Figure 3 illustrates searching overlapping images for an image i from the backward-looking camera. From left to right overlapping images are searched from among backward-looking images, forward-looking images and nadir images, respectively. Small circles in the figure denote the georeferenced principal points. Solid arrows denote viewing directions of images. In the first case shown by
Figure 3a, all of the images are from the backward-looking camera. The images in the central strip look in the same direction as image i, and the images in the neighbouring strips look in the opposite direction. Therefore, neighbouring images in the same strip as image i are considered as overlapping images of image i in this case. In the second case shown by
Figure 3b, the forward-looking images in the same strip as image i look in the opposite direction of image i, and the images in the neighbouring strips look in the same direction as image i. In this case, the overlapping images are searched within a circle based on nearest neighbours search. The nearest neighbours search is conducted using the k-d tree constructed from the georeferenced principal points of the forward-looking images and a given radius r. The searched images that look in the opposite direction of image i are removed using viewing direction filtering. The viewing direction of an image is the direction of the vector from its projection center to its georeferenced principal point. A searched image is removed if the difference between the viewing directions of the image and image i is larger than a given threshold
. In the third case shown by
Figure 3c, all the nadir images look vertically down. The overlapping images are searched within a circle based on nearest neighbours search using the k-d tree constructed from the georeferenced principal points of the nadir images.
For a nadir image, overlapping images are searched among other nadir images, which is similar to the case illustrated by
Figure 3c. However, no viewing direction filtering is done as all the images look vertically down.
The number of match pairs influences the time efficiency of pairwise image matching. To reduce the time cost of pairwise image matching, the number of match pairs is constrained for an image. Specifically, for an oblique image, the numbers of match pairs in the first, the second and the third case are k1, k2 and k3, respectively. For a nadir image, the number of match pairs is k4. Furthermore, to connect nadir images from neighbouring strips, k4/2 images are selected from the same strip and k4/2 images are selected from the neighbouring strips. To generate the given number of match pairs for an image, the searched overlapping images are sorted in ascending order based on the distance between them and the image. The given number of match pairs are selected from the candidates at the front of the sorted array.
3. Experimental Results
A large-scale UAV image set acquired over a rural area was used to evaluate the performance of the proposed methodology. First, the specification of the acquired data is detailed. Second, the results of model training and building detection in nadir images are provided. Third, the direct-georeferenced valid building instances and UAV images are illustrated.

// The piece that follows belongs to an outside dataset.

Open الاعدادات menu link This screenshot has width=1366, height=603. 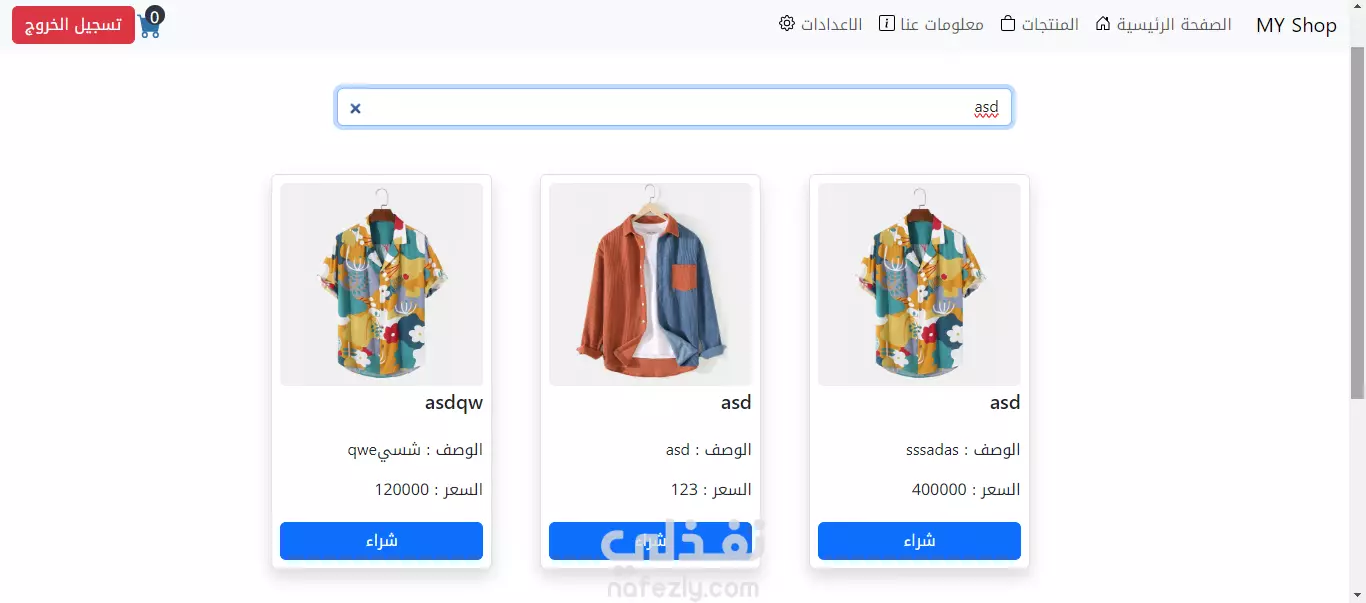[832, 24]
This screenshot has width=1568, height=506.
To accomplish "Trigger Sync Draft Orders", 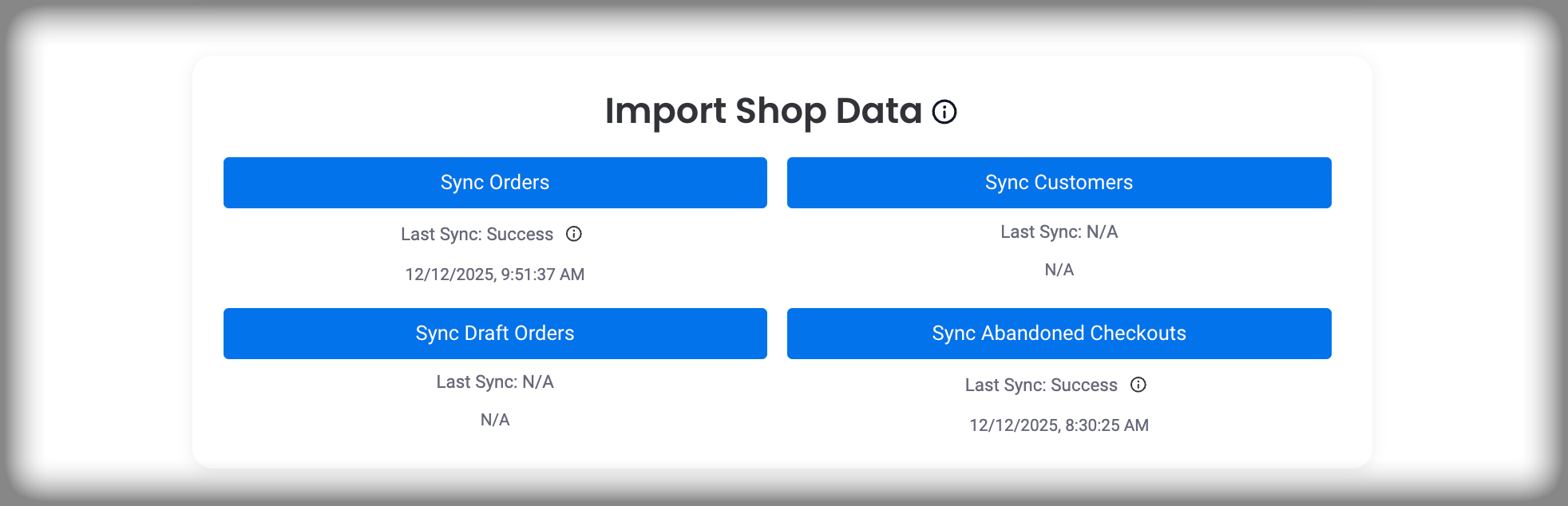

Finally, evaluations of the selected oblique images and the generated match pairs are provided. Sparse and dense reconstructions based on the proposed methodology and the traditional pipeline were compared. All of the experiments were performed on a Dell Precision Tower 7810 workstation. The workstation is equipped with a Windows 10 Professional operating system, an Intel Xeon E5-2630 CPU, a NVIDIA Quadro M4000 GPU and 128 GB memory.
3.1. Survey Area and Data Specification
Figure 4 shows an orthophoto of the survey area. The survey area is 5.2 km from east to west and 4.1 km from south to north. The elevation of the survey area is about 65 m above the sea level and most of the area is flat. The survey area is a typical rural area which is mainly covered by farmland and vegetation. The buildings in the area are located in several settlements. Building density in this area is significantly lower than that in a typical urban area.
The survey area was surveyed in autumn 2018 with a five-camera oblique imaging system mounted on a VTOL (Vertical Take-Off and Landing) fixed-wing UAV, and a total of 9775 images were acquired.
Figure 5 illustrates the camera setup of the oblique imaging system. Specifications for the data acquisition are listed in
Table 1.
The acquired POS data include absolute position and orientation observations. The position observations include latitude, longitude and altitude defined under the World Geodetic System 1984 (WGS84). The orientation observations include Omega, Phi and Kappa which define sequential rotations of the imaging system about X-Y-Z axes of the object coordinate system.
Figure 6 shows the position of all 1955 exposures in the survey area. At each exposure point, five images were acquired simultaneously.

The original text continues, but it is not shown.